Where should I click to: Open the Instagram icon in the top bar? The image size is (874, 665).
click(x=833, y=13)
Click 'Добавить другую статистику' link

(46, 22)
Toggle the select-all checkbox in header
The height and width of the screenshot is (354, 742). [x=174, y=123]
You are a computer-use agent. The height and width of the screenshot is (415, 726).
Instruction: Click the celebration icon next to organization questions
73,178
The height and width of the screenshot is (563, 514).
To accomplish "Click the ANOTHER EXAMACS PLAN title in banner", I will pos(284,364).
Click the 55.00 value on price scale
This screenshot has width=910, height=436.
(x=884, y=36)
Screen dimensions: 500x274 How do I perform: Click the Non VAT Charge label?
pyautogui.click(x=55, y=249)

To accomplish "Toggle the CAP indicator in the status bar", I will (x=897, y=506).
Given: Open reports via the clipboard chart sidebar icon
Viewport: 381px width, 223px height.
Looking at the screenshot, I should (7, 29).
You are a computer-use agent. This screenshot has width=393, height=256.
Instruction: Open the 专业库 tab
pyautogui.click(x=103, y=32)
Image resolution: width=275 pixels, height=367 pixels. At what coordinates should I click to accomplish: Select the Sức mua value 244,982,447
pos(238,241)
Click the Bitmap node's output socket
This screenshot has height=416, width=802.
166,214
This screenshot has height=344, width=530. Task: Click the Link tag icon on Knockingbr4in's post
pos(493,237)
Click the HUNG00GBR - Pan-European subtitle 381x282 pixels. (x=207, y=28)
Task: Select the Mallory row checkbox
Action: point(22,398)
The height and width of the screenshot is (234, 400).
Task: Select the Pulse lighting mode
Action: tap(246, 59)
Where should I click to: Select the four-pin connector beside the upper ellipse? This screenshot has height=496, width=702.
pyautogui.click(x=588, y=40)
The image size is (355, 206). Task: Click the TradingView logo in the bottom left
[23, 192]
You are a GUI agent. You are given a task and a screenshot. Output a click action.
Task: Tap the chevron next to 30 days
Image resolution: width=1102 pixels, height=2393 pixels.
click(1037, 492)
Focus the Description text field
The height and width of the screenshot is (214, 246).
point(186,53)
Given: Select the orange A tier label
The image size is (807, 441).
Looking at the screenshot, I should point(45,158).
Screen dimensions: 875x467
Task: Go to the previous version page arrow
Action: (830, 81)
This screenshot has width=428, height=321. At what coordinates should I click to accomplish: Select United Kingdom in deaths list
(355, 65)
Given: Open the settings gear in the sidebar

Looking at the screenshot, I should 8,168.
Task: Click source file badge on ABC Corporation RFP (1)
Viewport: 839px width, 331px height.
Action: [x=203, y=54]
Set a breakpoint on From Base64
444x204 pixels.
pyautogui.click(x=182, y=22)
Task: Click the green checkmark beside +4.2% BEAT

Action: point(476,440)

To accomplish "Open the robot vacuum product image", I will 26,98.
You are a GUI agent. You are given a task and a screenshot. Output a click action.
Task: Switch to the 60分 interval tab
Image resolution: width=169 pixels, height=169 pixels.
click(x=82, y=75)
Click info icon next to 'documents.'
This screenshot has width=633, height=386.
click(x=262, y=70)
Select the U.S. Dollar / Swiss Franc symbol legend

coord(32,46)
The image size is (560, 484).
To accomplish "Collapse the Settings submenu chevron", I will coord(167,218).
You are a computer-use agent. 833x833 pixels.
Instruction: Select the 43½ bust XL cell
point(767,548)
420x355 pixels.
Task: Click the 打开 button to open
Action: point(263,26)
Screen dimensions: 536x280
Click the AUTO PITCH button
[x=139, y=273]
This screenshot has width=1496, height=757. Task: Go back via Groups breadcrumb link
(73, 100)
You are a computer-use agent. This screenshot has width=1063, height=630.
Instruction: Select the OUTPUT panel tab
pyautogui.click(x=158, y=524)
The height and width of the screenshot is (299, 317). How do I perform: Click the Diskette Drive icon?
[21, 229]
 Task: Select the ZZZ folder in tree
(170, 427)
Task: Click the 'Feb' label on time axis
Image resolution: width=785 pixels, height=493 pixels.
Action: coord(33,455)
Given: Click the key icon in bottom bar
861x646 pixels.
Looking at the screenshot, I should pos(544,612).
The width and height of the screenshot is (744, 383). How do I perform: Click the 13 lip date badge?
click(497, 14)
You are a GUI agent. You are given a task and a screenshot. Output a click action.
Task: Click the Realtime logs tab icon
▬▬▬▬▬▬▬▬▬▬
## Exercise
Which lines in the data hold the string "agent"? Copy each of them.

## Written answer
You are a computer-use agent. The height and width of the screenshot is (415, 726).
You are a computer-use agent. This screenshot has width=393, height=256.
You are a GUI agent. You are given a task and a screenshot. Output a click action.
You are a GUI agent. You are given a task and a screenshot. Output a click action.
You are a computer-use agent. 833x833 pixels.
You are a computer-use agent. This screenshot has width=1063, height=630.
You are a GUI agent. You are given a task and a screenshot. Output a click action.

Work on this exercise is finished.